With Covid largely under control, the Hong Kong government is to further relax restrictions on social gatherings – this time by allowing bigger tour groups and wedding ceremonies. If this trend continues, the list of unrestricted activities will become huge and unmanageable. Maybe it would be easier just to say which activities are still banned public health risks. The list would be: a) pro-democracy protests; b) beaches; and that’s it. Much simpler.
Obviously a CCP puppet administration fears dissent. But what’s with the sandy-shorelines hang-up? HKFP asks why the Hong Kong government is still keeping beaches closed when malls, restaurants and other indoor facilities are allowed to operate. They fail to find an answer, unless you count the relevant organs’ mumblings about swimmers being unlikely to wear masks in toilets and changing rooms.
A few days ago I tentatively suggested that Xi Jinping would get a name-check in Hong Kong’s delayed-for-rectification policy address, and the great man’s ‘Thought’ might even be mentioned. Seems the tentativeness was unnecessary…
The esoteric concept is expected to be written into the five-year development blueprint that will be unveiled after party meetings later this month. Everyone from diplomats to executives to sci-fi writers are under pressure to incorporate the broad, often fuzzy tenets of Xi Thought into their policies.
For the first time in many years, I am actually looking forward to a policy address. It will be interesting to see not only how much extra Mainland-style rhetoric and ideology it includes, but whether Beijing’s officials throw out the traditional lame livelihood initiatives – or even change the longstanding and tedious structure of the speech (which reflects the fact that it was written by a committee going through each policy bureau’s area in turn).

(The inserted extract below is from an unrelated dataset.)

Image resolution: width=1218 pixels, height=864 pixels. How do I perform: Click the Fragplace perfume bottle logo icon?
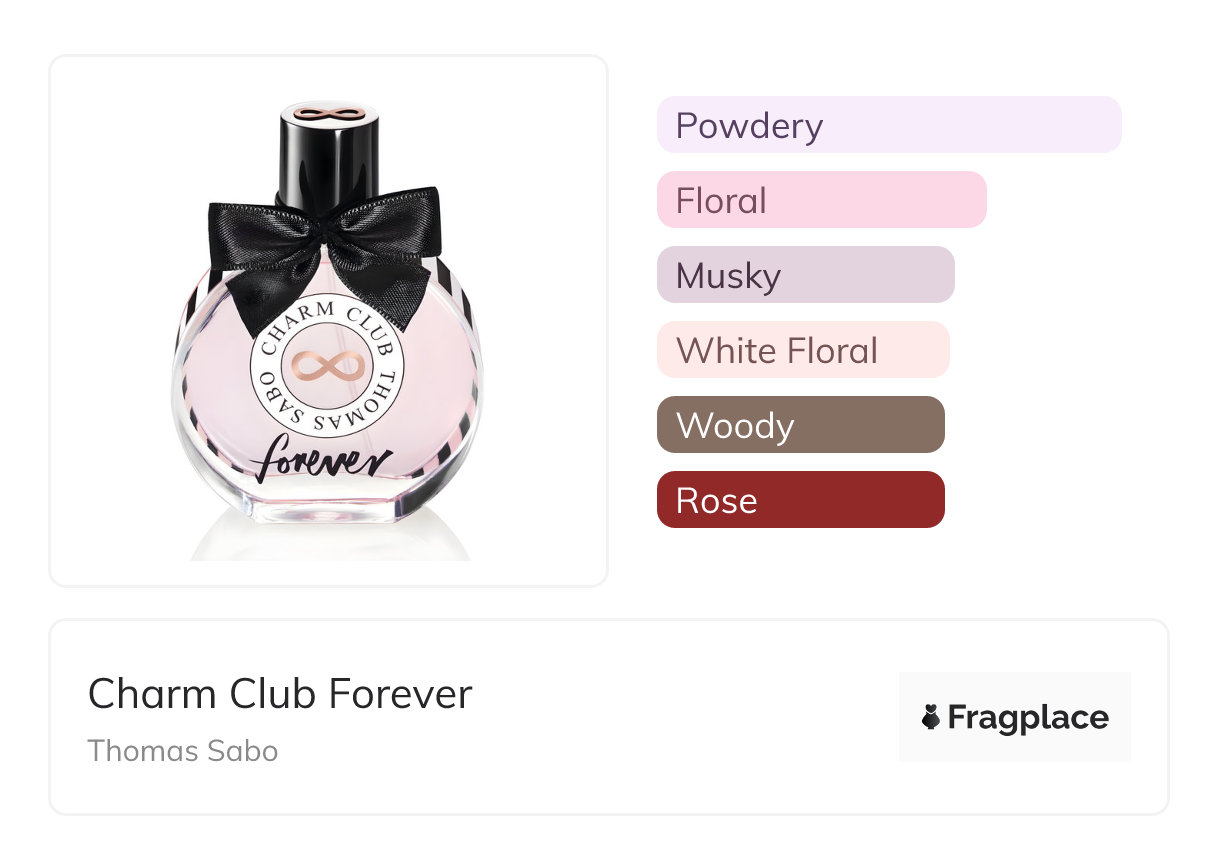[x=931, y=717]
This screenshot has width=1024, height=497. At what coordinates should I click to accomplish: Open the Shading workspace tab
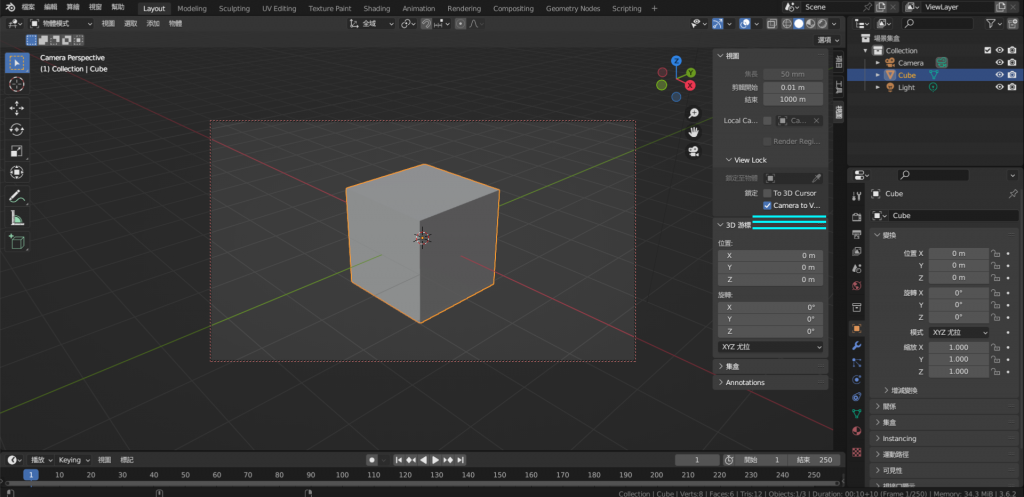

Apple Daily reports that the Mega-Bridge to Nowhere’s revenues equal just 4.3% of running costs. We don’t get a breakdown (basically a state secret), but the paper says revenues just about cover staff costs (presumably relatively low-paid Mainlanders). The really big recurring item must be maintenance. And what are the electricity bills like? (I guess immigration and other officials are paid for directly by the relevant taxpayers.) Forget about debt servicing. Clearly, it would be wrong to say the Zhuhai Bridge was an incredible squandering of wealth – it will go on being one for decades.